Entering a body-fat estimate of 26% changes the selected Target calories to about 1,989 kcal and reduces Formula drift to about 262 kcal/day. The problem here is not a crash or blank table. The clue is a wide comparison spread. The corrective path is to add a believable body-fat estimate or switch back to a weight-and-height equation.
FAQ:
Which formula should I start with if I do not know body fat?
Start with Mifflin-St Jeor. It is a practical default, it only needs age, sex, height, and weight, and Target Bench can compare it directly with the other equations. If body fat is blank, Katch-McArdle and Cunningham still work, but they use estimated lean mass rather than a measured value.
Why can BMI show 25.0 while the category still says Normal?
The displayed BMI is rounded to one decimal place, but the category uses the underlying unrounded value. A raw BMI of 24.977 becomes a visible 25.0, yet it still sits below the 25.0 cutoff for the Overweight category.
Does Estimated weekly change tell me exactly what the scale will do?
No. It is a simple projection based on the calorie gap and a fixed energy-to-weight shortcut. Real body weight also moves with water balance, glycogen, digestion, menstrual cycle, training fatigue, and metabolic adaptation. Use the projection as a planning pace, then verify it with a 7-day average trend.
What should I do if Target calories falls below 1,200 kcal/day for women or 1,500 kcal/day for men?
Treat that as a stop-and-check signal. Recheck height and weight units, lower the activity factor if it was optimistic, and compare the current goal with Maintain or Gentle fat loss. Very low targets can be produced by stacked assumptions even when each setting looks reasonable on its own.
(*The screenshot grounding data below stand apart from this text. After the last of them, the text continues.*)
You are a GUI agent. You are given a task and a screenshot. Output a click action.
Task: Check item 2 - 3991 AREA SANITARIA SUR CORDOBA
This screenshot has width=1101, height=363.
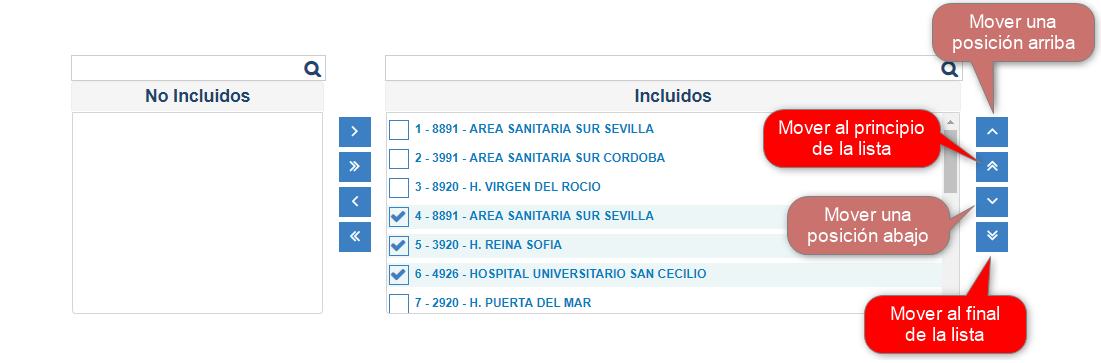click(x=398, y=159)
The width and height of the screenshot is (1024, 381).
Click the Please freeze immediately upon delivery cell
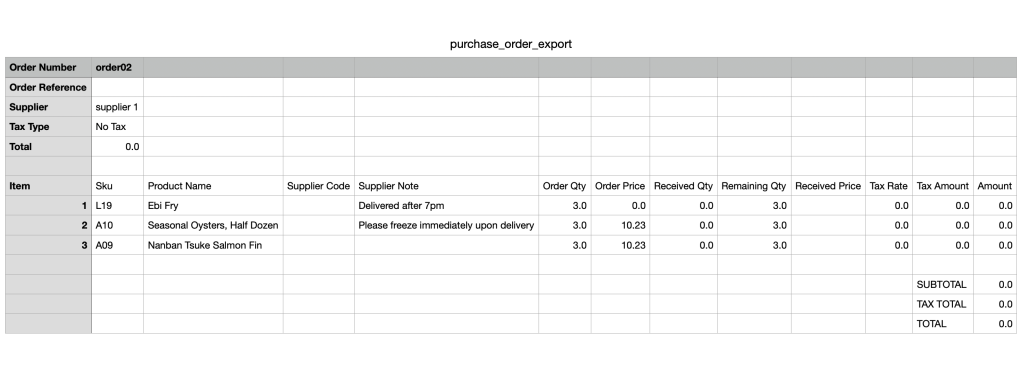[446, 225]
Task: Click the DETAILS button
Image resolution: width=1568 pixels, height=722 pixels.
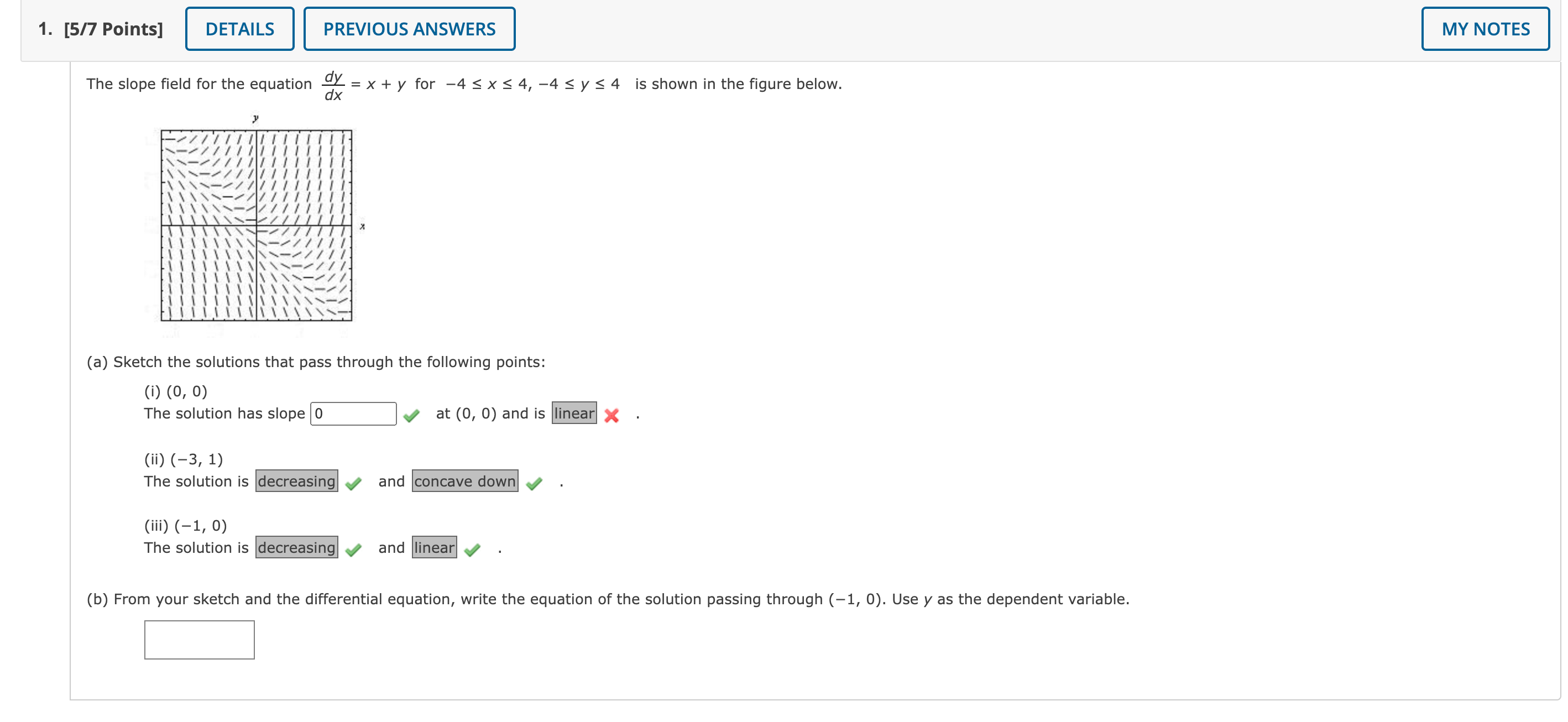Action: 239,28
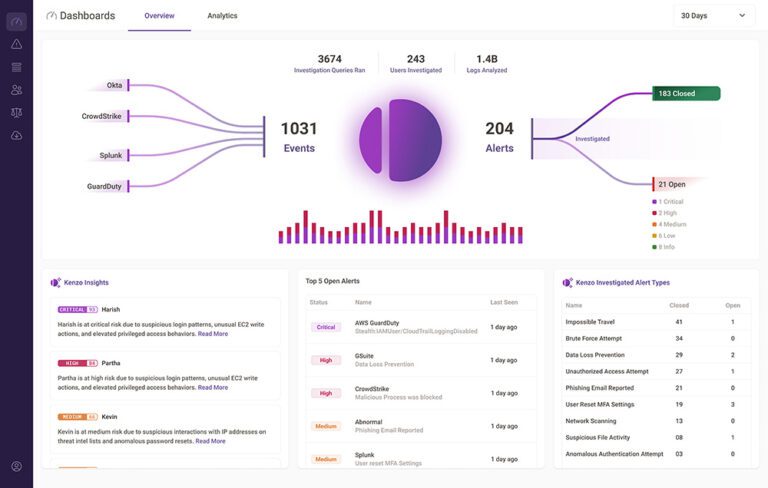Click the 183 Closed green badge
Viewport: 768px width, 488px height.
686,94
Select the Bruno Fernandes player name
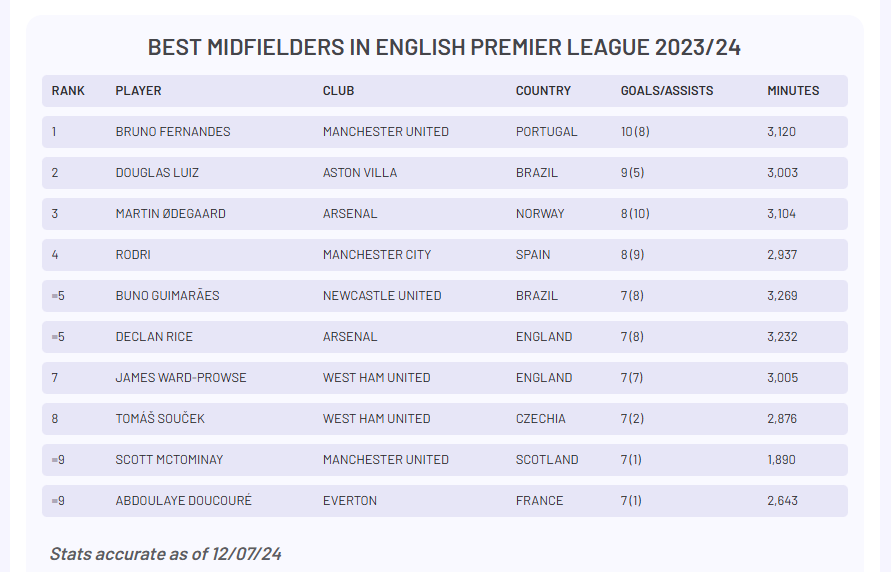Viewport: 891px width, 572px height. click(x=173, y=132)
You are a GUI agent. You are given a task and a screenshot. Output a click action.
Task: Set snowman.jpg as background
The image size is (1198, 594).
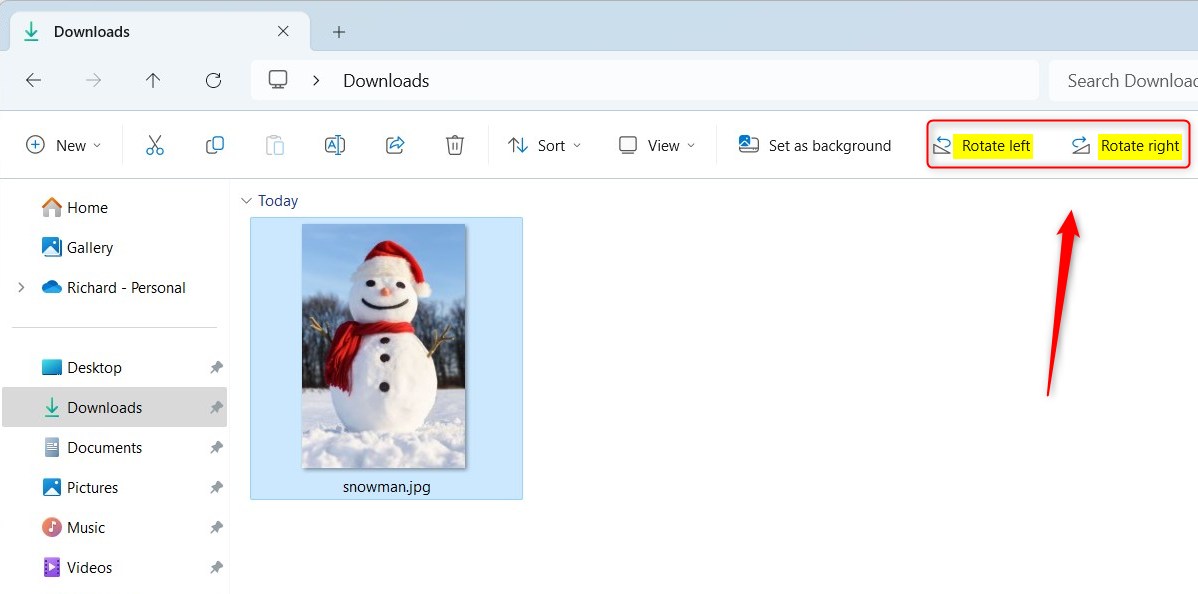pos(814,145)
Should I always turn on TEF estimate?
No. Leave TEF estimate at 0% if you want maintenance based only on predicted resting needs and activity. Turn it on when you want digestion and nutrient-processing energy included, but keep the same setting when comparing formulas or goal profiles so the comparison stays fair.
Why did Carbohydrate drop very low or all the way to zero?
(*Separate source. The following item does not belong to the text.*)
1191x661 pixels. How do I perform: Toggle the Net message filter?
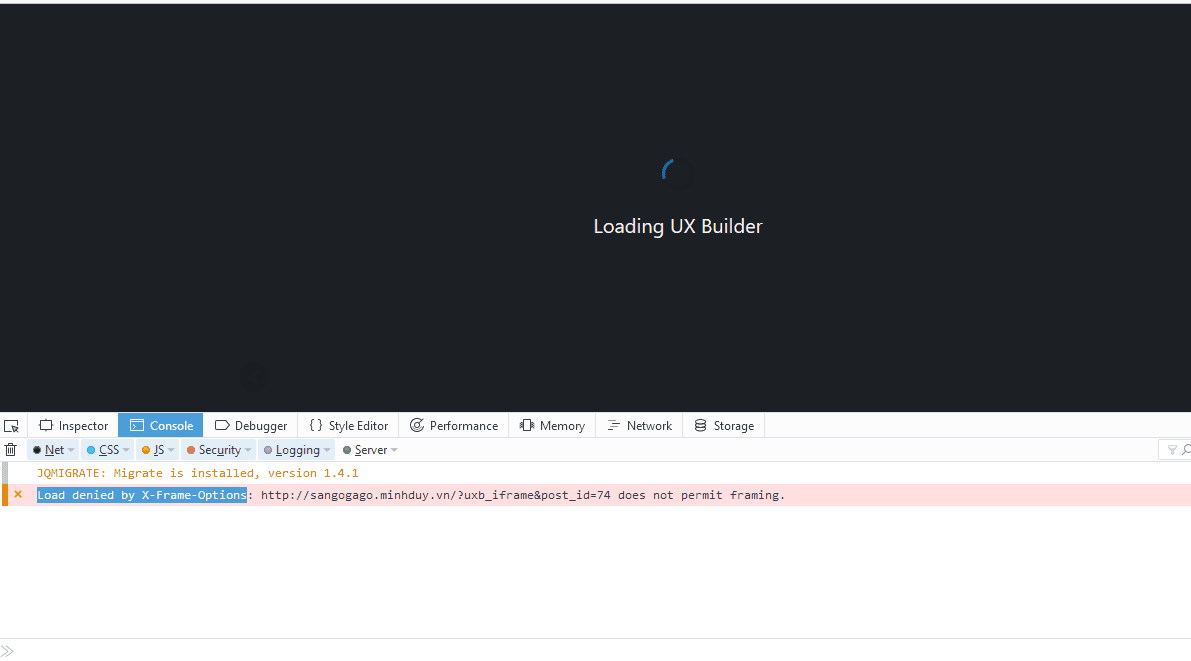[x=52, y=449]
Protein and fat are allocated first. If a low calorie target is paired with a high custom protein anchor or a large fat share, there may be little room left for carbohydrate. The fix is to raise calories, lower protein or fat settings, or switch to a different macro preset and recheck Macro Targets.
Glossary:
- BMR
- Basal metabolic rate. In practical nutrition planning, this usually means a predicted resting-energy value.
- TDEE
- Total daily energy expenditure, the broader daily energy estimate after activity and any TEF adjustment are added.
- TEF
- Thermic effect of food, the energy spent digesting, absorbing, and processing nutrients after eating.
- Lean body mass
- Body weight minus fat mass, used by the lean-mass equations and optional protein basis.
- Formula drift
- The spread between the highest and lowest Target calories values when the same inputs are run through all four BMR equations.
- Pace classification
- The page's label for projected weekly change as a percentage of current body weight.
References:
- A new predictive equation for resting energy expenditure in healthy individuals, The American Journal of Clinical Nutrition, 1990.
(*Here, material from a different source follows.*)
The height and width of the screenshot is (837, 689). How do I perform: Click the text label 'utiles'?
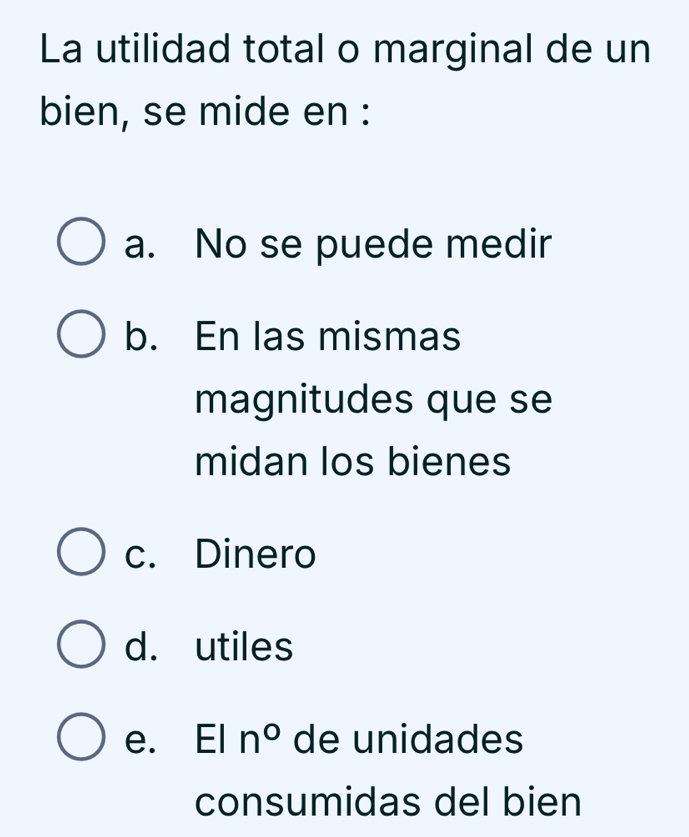click(x=243, y=645)
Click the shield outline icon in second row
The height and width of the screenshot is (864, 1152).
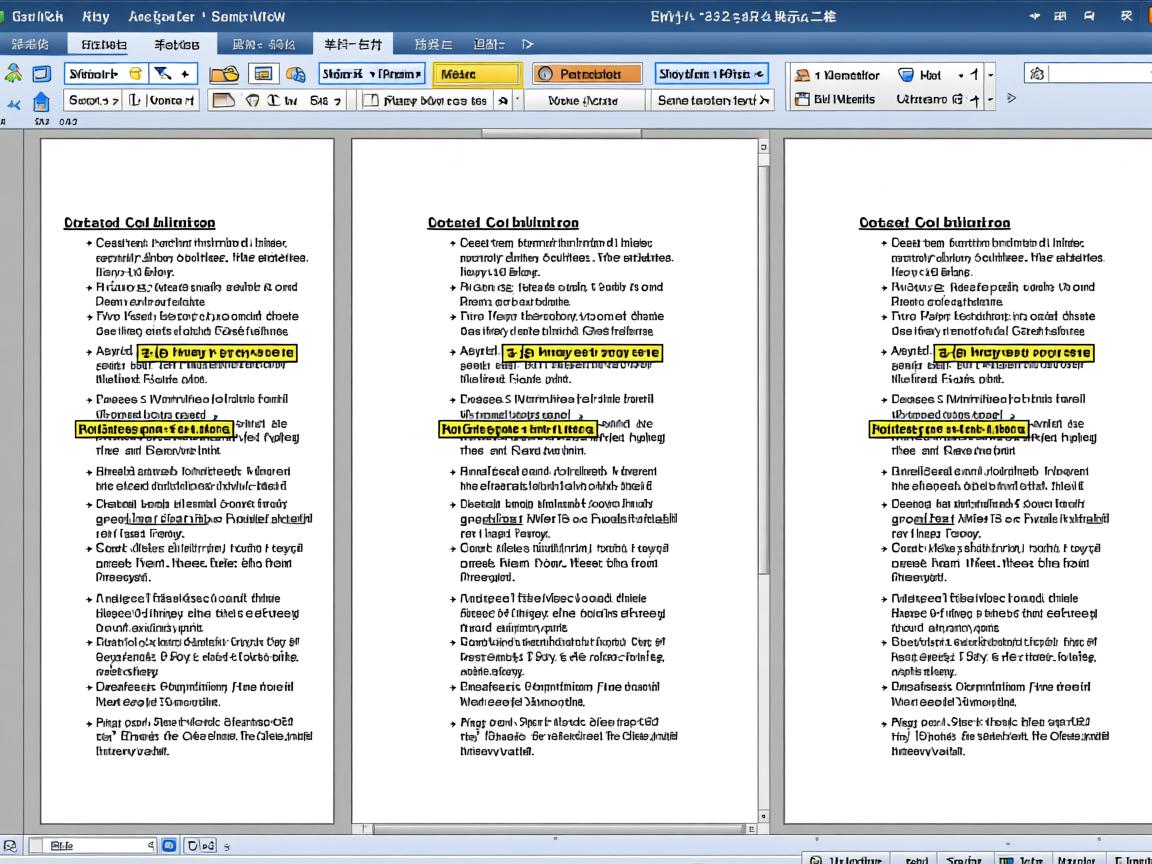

- The Harris Benedict equation reevaluated: resting energy requirements and the body cell mass, The American Journal of Clinical Nutrition, 1984.
- Comparison of predictive equations for resting metabolic rate in healthy nonobese and obese adults: a systematic review, Journal of the American Dietetic Association, 2005.
- Adult BMI Categories, Centers for Disease Control and Prevention, March 19, 2024.
- Diet-induced thermogenesis: fake friend or foe?, Journal of Endocrinology, 2018.
- International Society of Sports Nutrition Position Stand: protein and exercise, Journal of the International Society of Sports Nutrition, 2017.
- Research Behind the Body Weight Planner, National Institute of Diabetes and Digestive and Kidney Diseases, February 2025.